### PROBLEM REQUIREMENTS
Render the items as a two-column CSV with columns named instruction and location, one row per item. Start at the beginning of the items and end at the line containing "[x=297, y=1362]". Put each field in quotes, replace line breaks with spaces, and omit the pictures.

--- Begin ---

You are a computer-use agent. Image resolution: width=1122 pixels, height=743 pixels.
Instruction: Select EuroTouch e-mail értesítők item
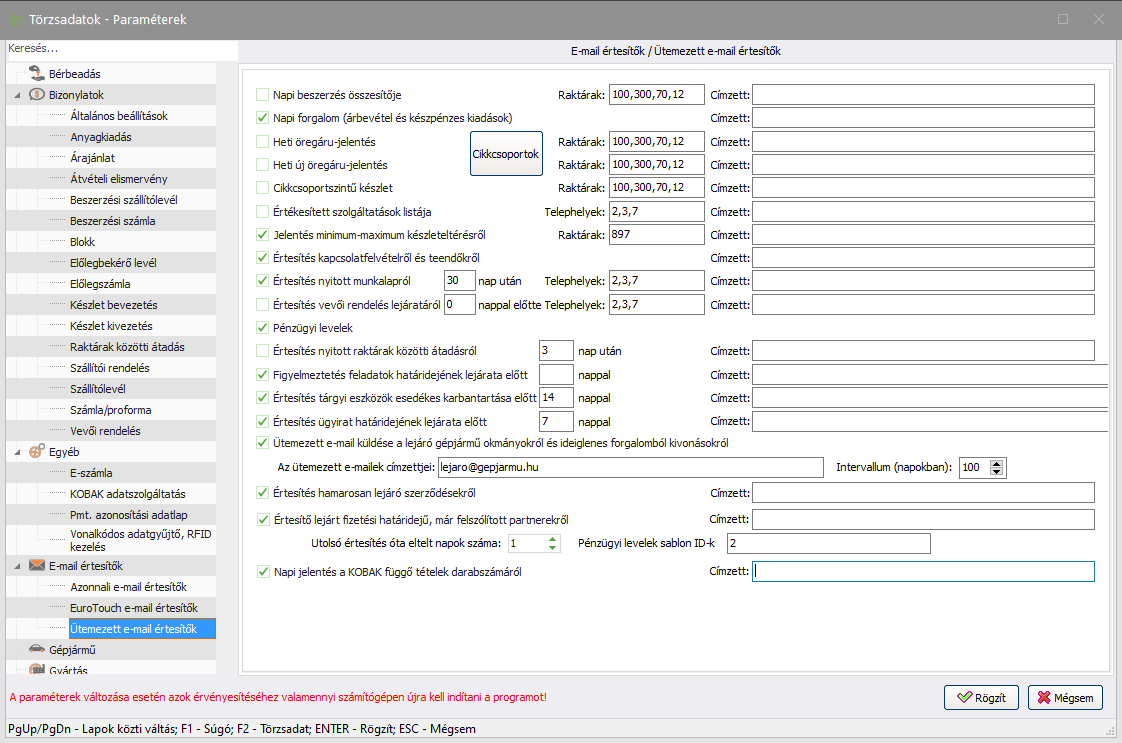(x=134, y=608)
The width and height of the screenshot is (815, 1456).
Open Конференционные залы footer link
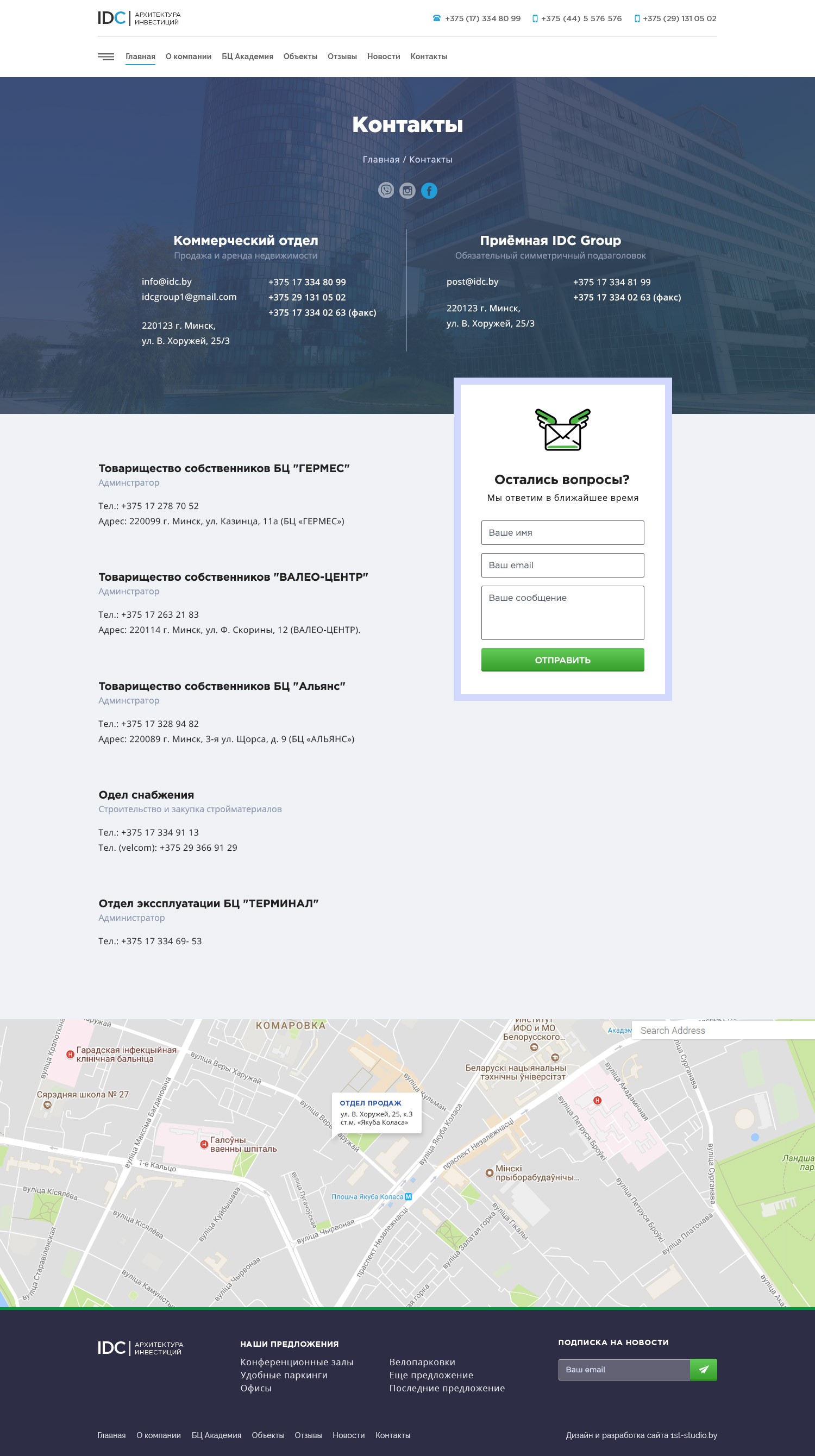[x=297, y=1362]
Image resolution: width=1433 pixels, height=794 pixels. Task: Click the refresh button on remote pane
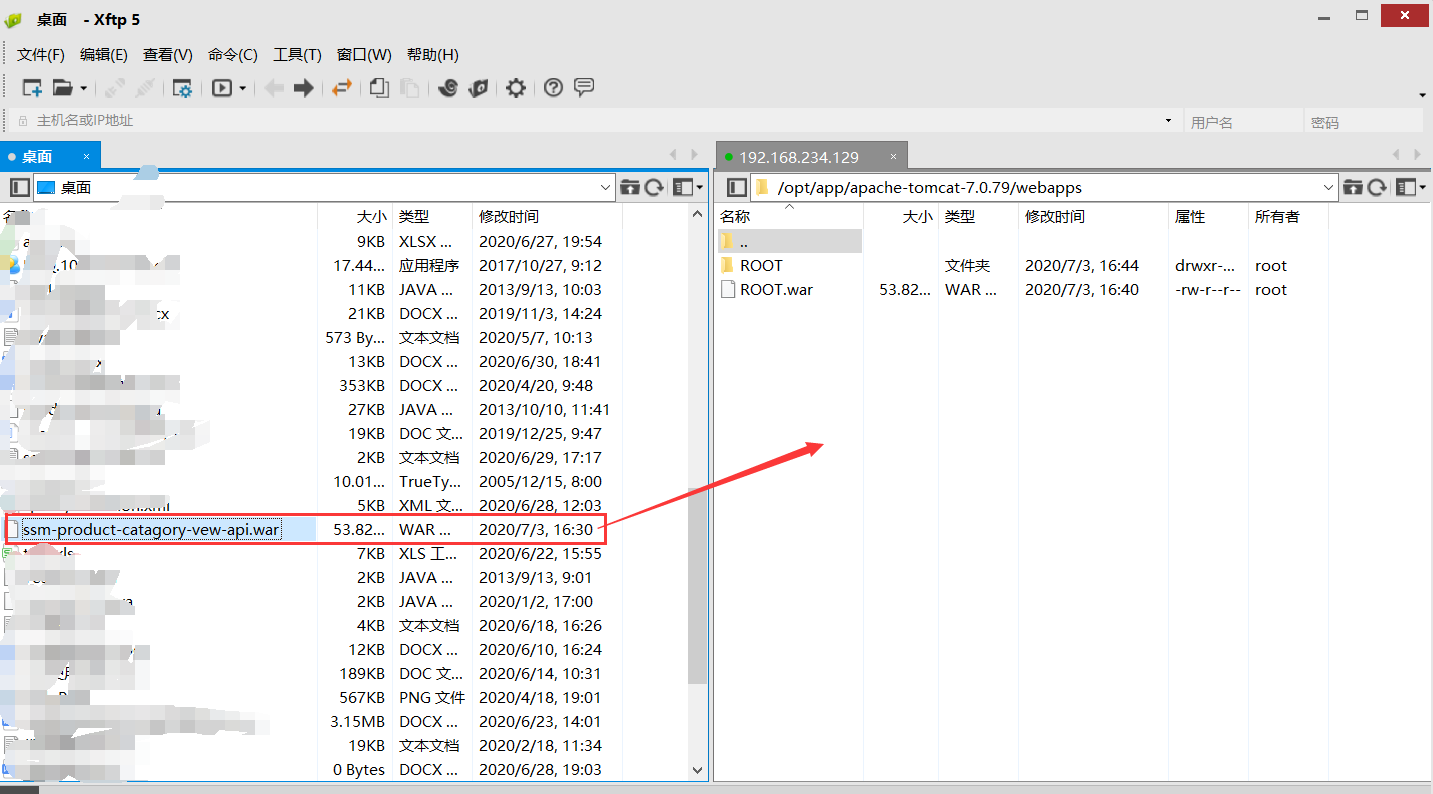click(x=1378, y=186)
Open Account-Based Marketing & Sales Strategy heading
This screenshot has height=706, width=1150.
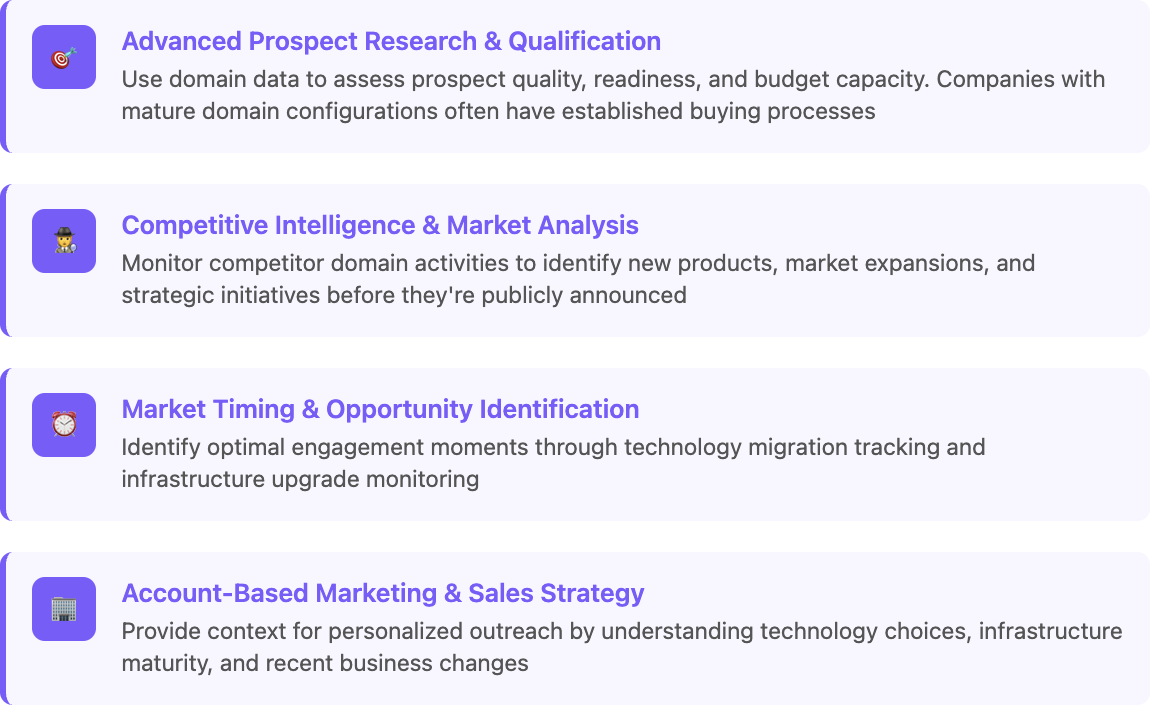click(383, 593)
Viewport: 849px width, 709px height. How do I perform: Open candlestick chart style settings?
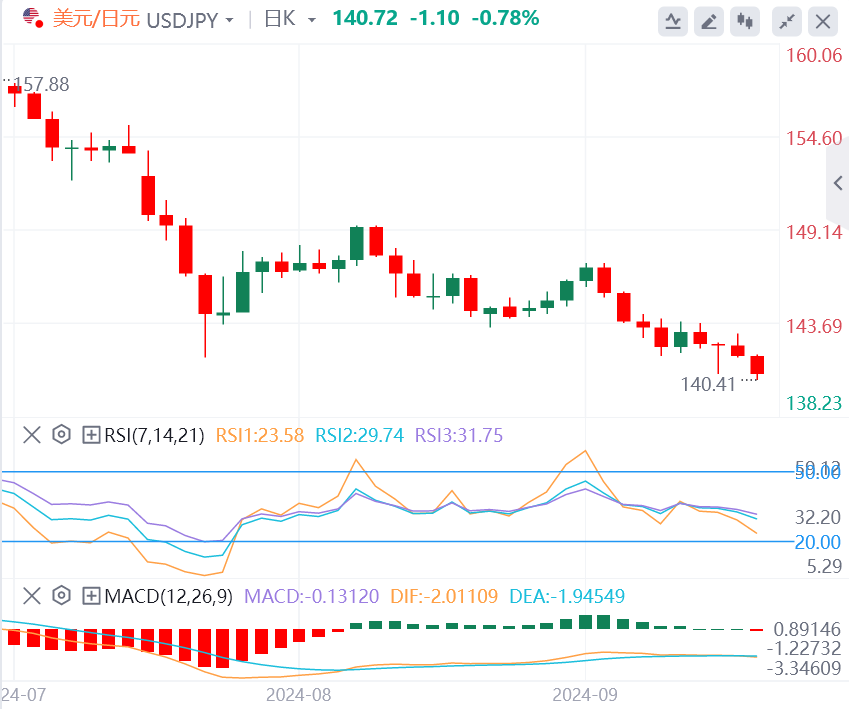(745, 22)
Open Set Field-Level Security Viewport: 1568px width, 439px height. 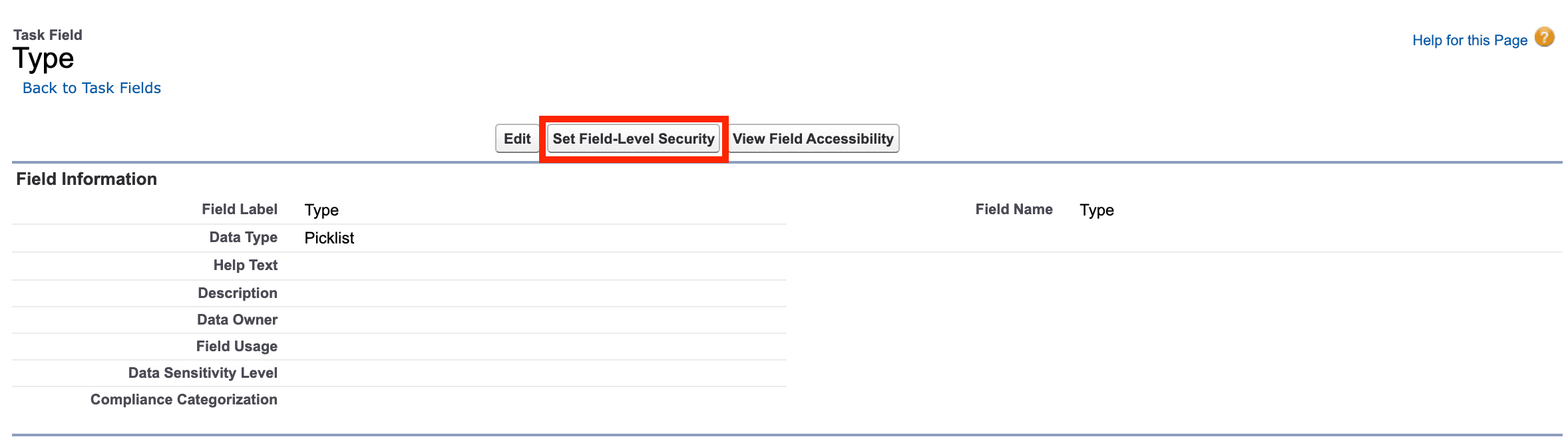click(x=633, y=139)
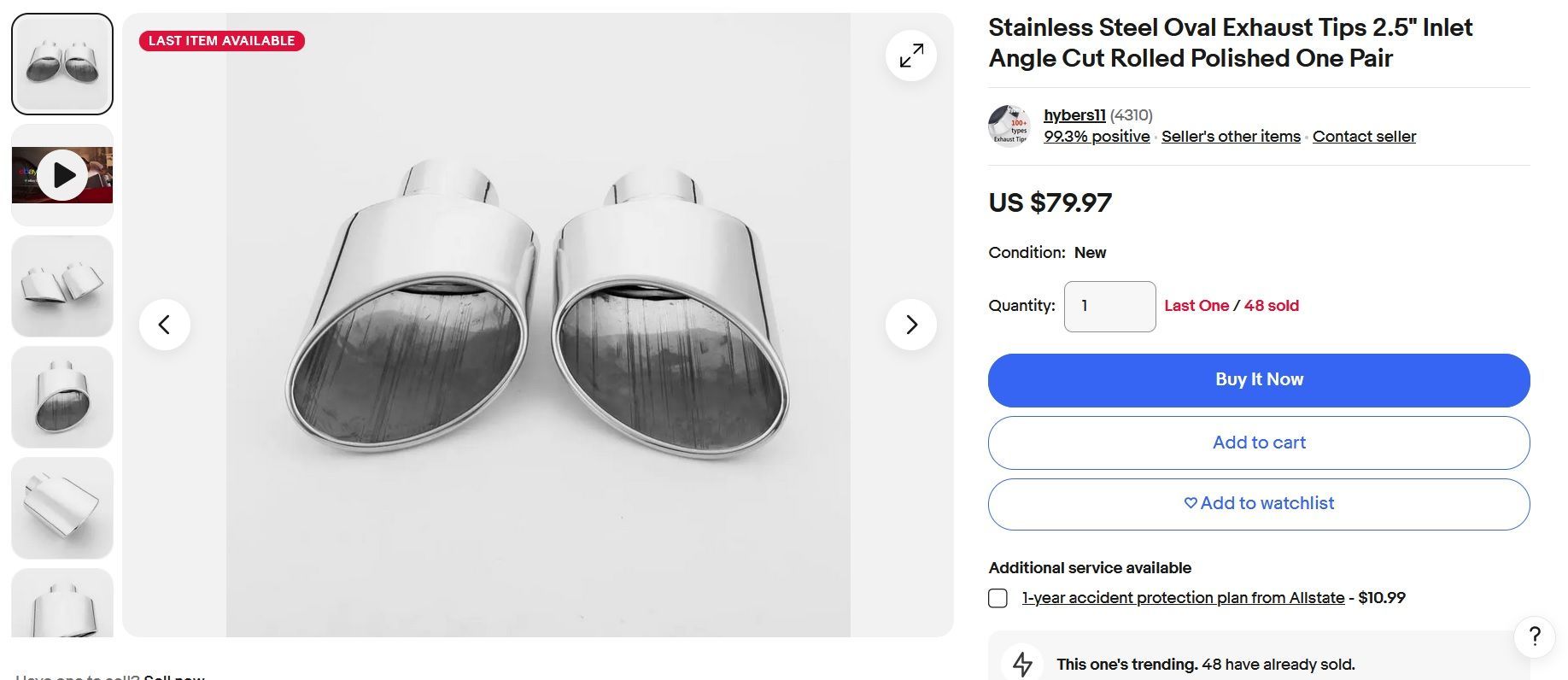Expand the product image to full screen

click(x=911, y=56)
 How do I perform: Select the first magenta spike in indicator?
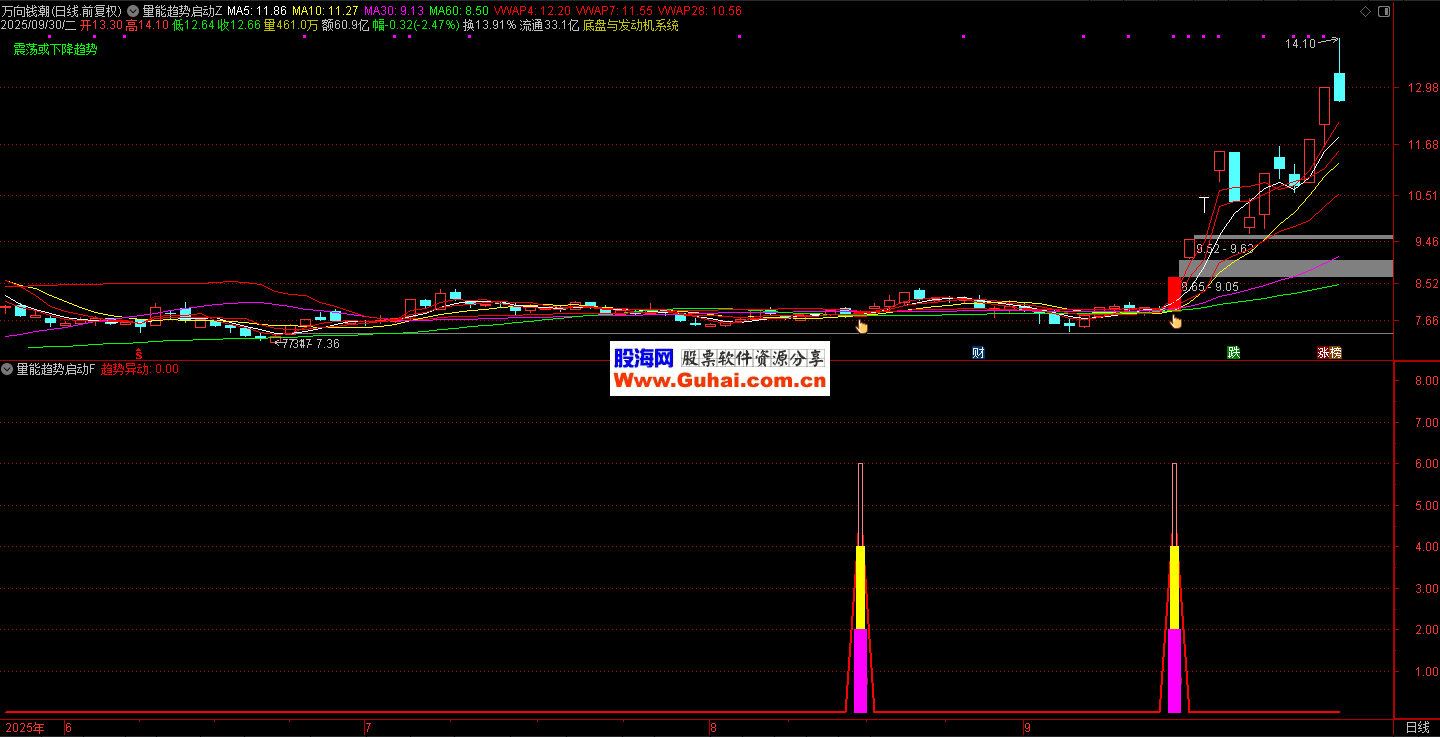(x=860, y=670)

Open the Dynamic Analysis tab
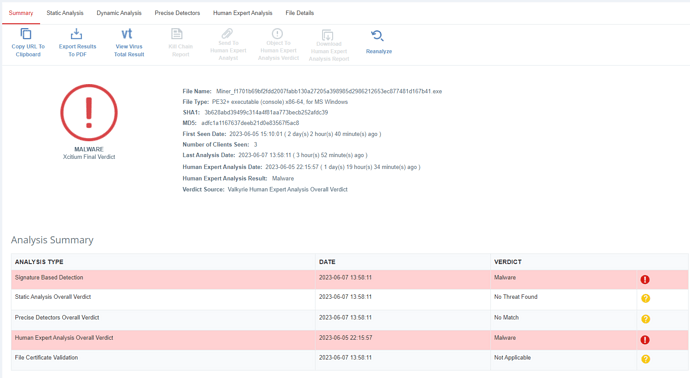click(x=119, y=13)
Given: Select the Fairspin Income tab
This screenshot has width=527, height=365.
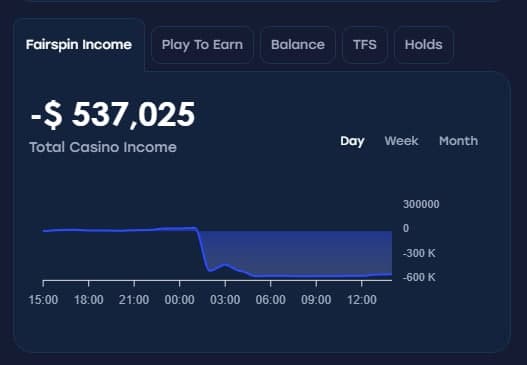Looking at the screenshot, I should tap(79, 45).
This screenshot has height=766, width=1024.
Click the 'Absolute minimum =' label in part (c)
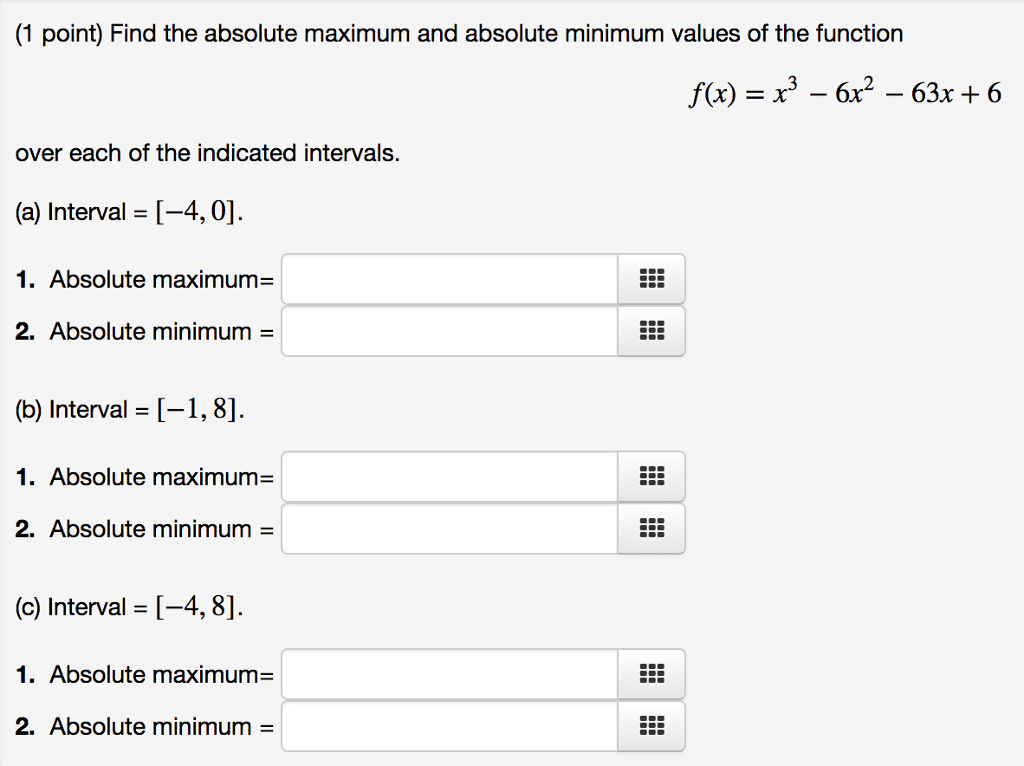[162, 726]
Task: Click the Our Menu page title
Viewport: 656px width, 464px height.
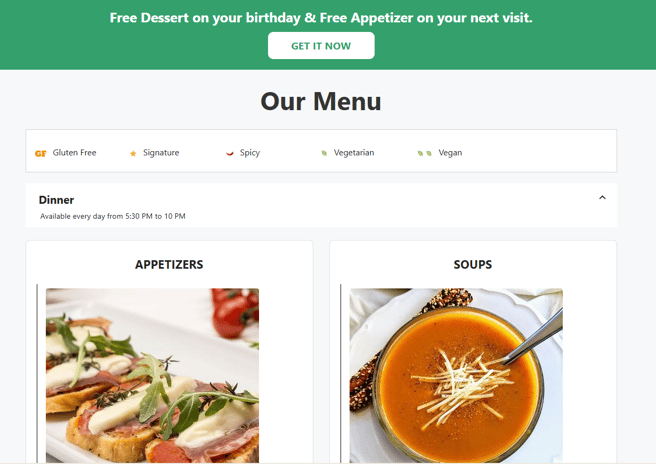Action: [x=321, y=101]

--- End ---

### ANSWER BELOW
instruction,location
"You are a computer-use agent. Image resolution: width=1122 pixels, height=743 pixels. Instruction: Select EuroTouch e-mail értesítők item","(x=134, y=608)"
"The width and height of the screenshot is (815, 1456). Open Конференционные залы footer link","[x=297, y=1362]"